A component of our interventional pulmonology research is to describe the outcomes of our procedures. With new developments in advanced diagnostic bronchoscopy, we wish to detail our experiences as we aim to improve diagnostic yield, safety, radiation exposure, and efficiency of procedures at our institution. Robotic-assisted bronchoscopy is a new technique to obtain targeted lung biopsies.
We use this technology in a multimodality approach with radial endobronchial ultrasound, cone-beam computed tomograph, and fluoroscopy. The obtained transbronchial lung cryobiopsies are useful in the evaluation of pulmonary lesions or selected areas in diffuse parenchymal lung disease. Our group has published outcomes with the concurrent use of shape-sensing robotic-assisted bronchoscopy combined with fixed cone-beam CT and radial EBUS in the evaluation of peripheral pulmonary lesions.

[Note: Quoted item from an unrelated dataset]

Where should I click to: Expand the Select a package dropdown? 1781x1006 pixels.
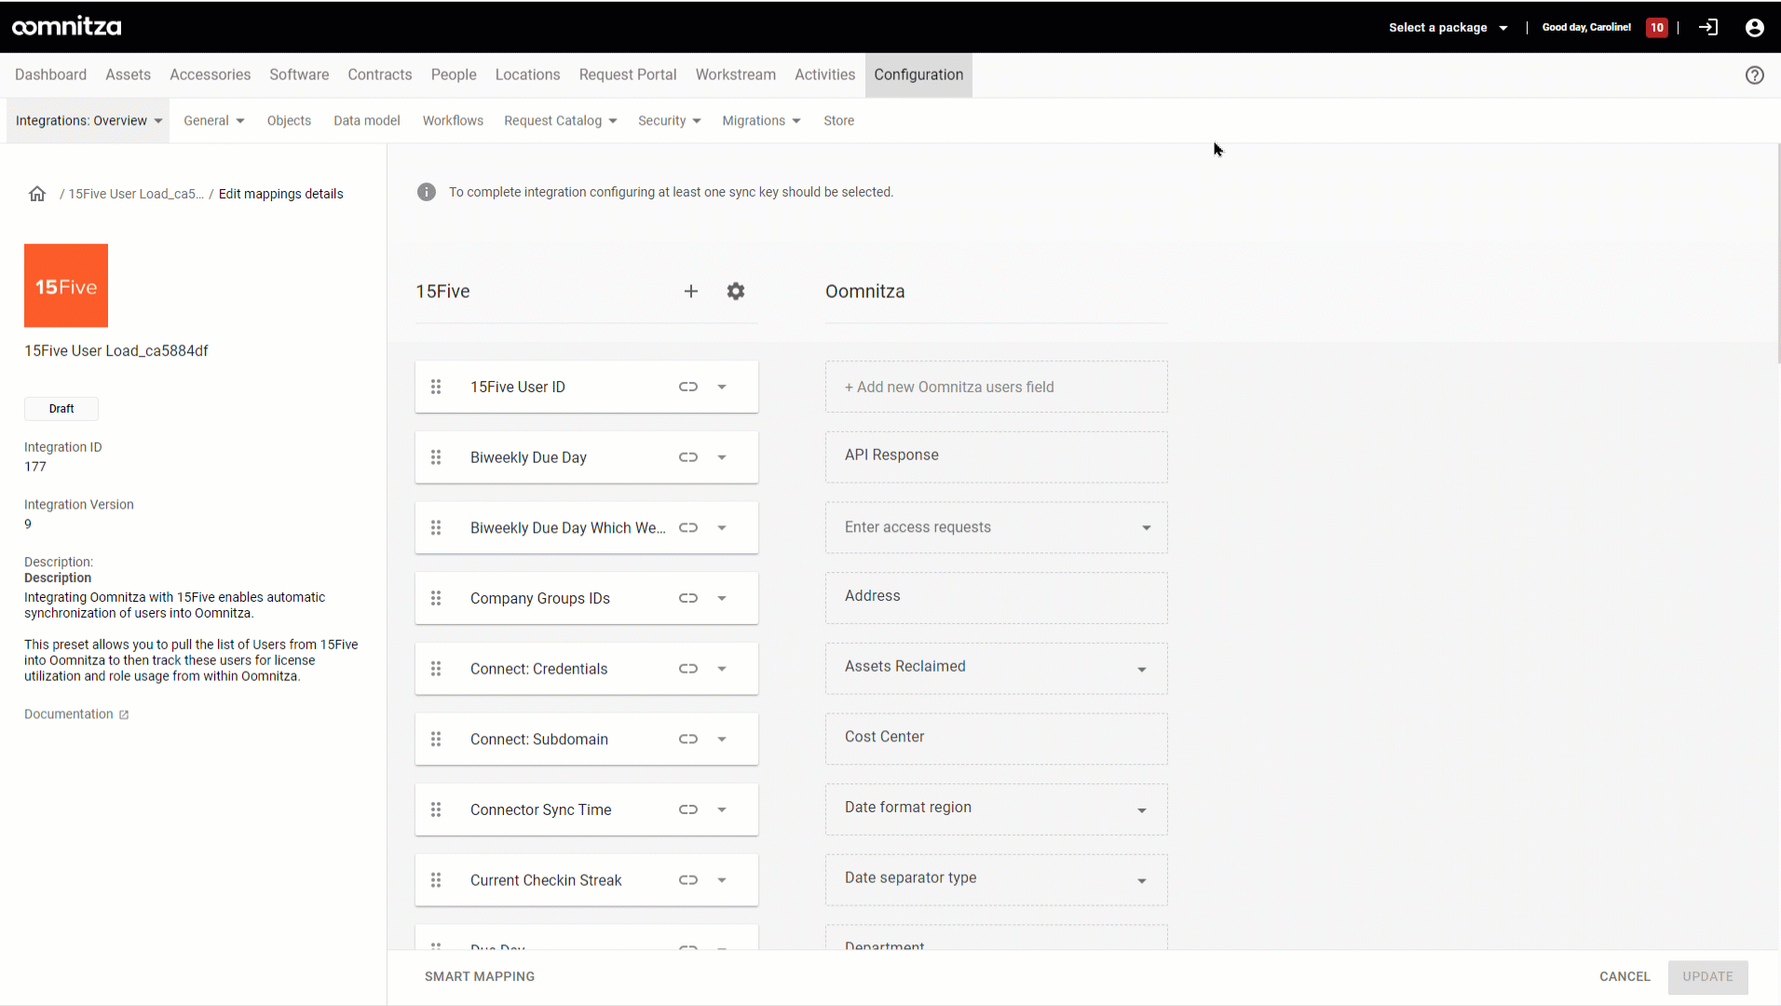coord(1448,28)
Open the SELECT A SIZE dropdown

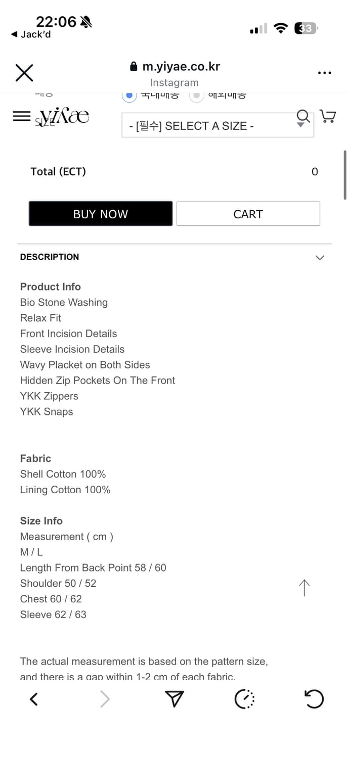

We reported our diagnostic accuracy outcomes in our initial 200-patient cohort and published a subsequent study describing the radiation exposure and outcomes in 241 patients using this multimodality technique. To begin, upload the patient's thin slice CT chest to the planning software. After selecting the targets in the lungs, plan a pathway to each target site and review the plan in the axial, coronal, and sagittal views in virtual bronchoscopy.
After preparing for the procedure, maneuver the catheter through the airways to the target lesion following the planned pathway. Using the preview path feature, follow the images of the airways if divergence is noted. Remove the vision probe when the catheter is within 5 to 10 millimeters of the target lesion and advance the radial endobronchial ultrasound or R-EBUS probe with rotation under fluoroscopy to the pleural border.
Retract the R-EBUS probe under fluoroscopy approximately 10 millimeters from the pleural border to the anticipated biopsy target site. Visualize the target area to assess the surrounding parenchyma and any vasculature. After removing the R-EBUS probe, insert the 1.1 millimeter touch cryo probe via the catheter and extend under fluoroscopy to the predetermined target area for biopsy.
Perform cone-beam CT spin per system specific protocol. Interpret and compare the intra procedure imaging to the pre-procedure CT chest and plan for the correct catheter position. If augmented fluoroscopy is available on the CBCT, segment the target for visualization with 2D fluoroscopy during biopsy.
Adjust the catheter based on fluoroscopy CBCT and R-EBUS to ensure that sampling occurs in the appropriate location. Press the pedal to activate the freeze cycle from four to six seconds and retract the probe in one motion while depressing the pedal. Release the pedal as the probe tip with tissue is placed in 0.9%sodium chloride or fixative to release it.
After the final biopsy, inject one to two milliliters of normal saline and air in a 10 milliliter luer lock syringe into the catheter to clear any blood or secretions. Insert the vision probe to view the sampling site and retract the catheter slowly. Finally, if there is no evidence of bleeding, retract the catheter to the trachea.
Post-procedure chest radiograph in anterior-posterior view showed bilateral interstitial densities with no pneumothorax or pleural effusion.